Exact copies of the records below are required.
#####
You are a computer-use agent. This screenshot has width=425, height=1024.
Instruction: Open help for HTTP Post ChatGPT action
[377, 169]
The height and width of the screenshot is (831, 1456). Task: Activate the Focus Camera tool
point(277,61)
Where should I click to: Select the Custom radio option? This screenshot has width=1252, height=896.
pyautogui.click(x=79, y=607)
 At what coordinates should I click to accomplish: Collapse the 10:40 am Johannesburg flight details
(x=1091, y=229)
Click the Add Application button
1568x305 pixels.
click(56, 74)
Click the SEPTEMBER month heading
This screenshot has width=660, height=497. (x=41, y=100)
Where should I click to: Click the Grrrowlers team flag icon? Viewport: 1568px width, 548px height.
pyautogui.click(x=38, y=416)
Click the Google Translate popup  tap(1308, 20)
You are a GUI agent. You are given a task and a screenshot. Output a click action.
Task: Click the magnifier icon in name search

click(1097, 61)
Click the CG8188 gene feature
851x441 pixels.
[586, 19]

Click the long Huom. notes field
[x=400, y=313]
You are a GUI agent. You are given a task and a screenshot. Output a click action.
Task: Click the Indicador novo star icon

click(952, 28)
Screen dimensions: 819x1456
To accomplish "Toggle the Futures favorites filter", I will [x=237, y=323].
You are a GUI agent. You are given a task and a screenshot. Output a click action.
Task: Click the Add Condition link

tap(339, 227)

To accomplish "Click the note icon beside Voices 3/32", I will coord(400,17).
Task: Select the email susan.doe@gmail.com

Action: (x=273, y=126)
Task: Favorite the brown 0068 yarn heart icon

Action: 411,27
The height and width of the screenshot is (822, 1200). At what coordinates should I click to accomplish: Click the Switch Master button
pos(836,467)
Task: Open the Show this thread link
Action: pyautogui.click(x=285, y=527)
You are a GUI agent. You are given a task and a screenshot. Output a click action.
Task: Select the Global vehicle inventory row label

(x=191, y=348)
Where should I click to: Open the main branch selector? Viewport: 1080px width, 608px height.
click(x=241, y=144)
#####
TASK SOLUTION =
You are a computer-use agent. This screenshot has width=425, height=1024.
Instruction: Open help for HTTP Post ChatGPT action
[377, 169]
The height and width of the screenshot is (831, 1456). Task: Activate the Focus Camera tool
point(277,61)
Where should I click to: Select the Custom radio option? This screenshot has width=1252, height=896.
pyautogui.click(x=79, y=607)
 At what coordinates should I click to accomplish: Collapse the 10:40 am Johannesburg flight details
(x=1091, y=229)
Click the Add Application button
1568x305 pixels.
click(56, 74)
Click the SEPTEMBER month heading
This screenshot has width=660, height=497. (x=41, y=100)
Where should I click to: Click the Grrrowlers team flag icon? Viewport: 1568px width, 548px height.
pyautogui.click(x=38, y=416)
Click the Google Translate popup  tap(1308, 20)
You are a GUI agent. You are given a task and a screenshot. Output a click action.
Task: Click the magnifier icon in name search

click(1097, 61)
Click the CG8188 gene feature
851x441 pixels.
[586, 19]

Click the long Huom. notes field
[x=400, y=313]
You are a GUI agent. You are given a task and a screenshot. Output a click action.
Task: Click the Indicador novo star icon

click(952, 28)
Screen dimensions: 819x1456
To accomplish "Toggle the Futures favorites filter", I will [x=237, y=323].
You are a GUI agent. You are given a task and a screenshot. Output a click action.
Task: Click the Add Condition link

tap(339, 227)

To accomplish "Click the note icon beside Voices 3/32", I will coord(400,17).
Task: Select the email susan.doe@gmail.com

Action: (x=273, y=126)
Task: Favorite the brown 0068 yarn heart icon

Action: 411,27
The height and width of the screenshot is (822, 1200). At what coordinates should I click to accomplish: Click the Switch Master button
pos(836,467)
Task: Open the Show this thread link
Action: pyautogui.click(x=285, y=527)
You are a GUI agent. You are given a task and a screenshot. Output a click action.
Task: Select the Global vehicle inventory row label

(x=191, y=348)
Where should I click to: Open the main branch selector? Viewport: 1080px width, 608px height.
click(x=241, y=144)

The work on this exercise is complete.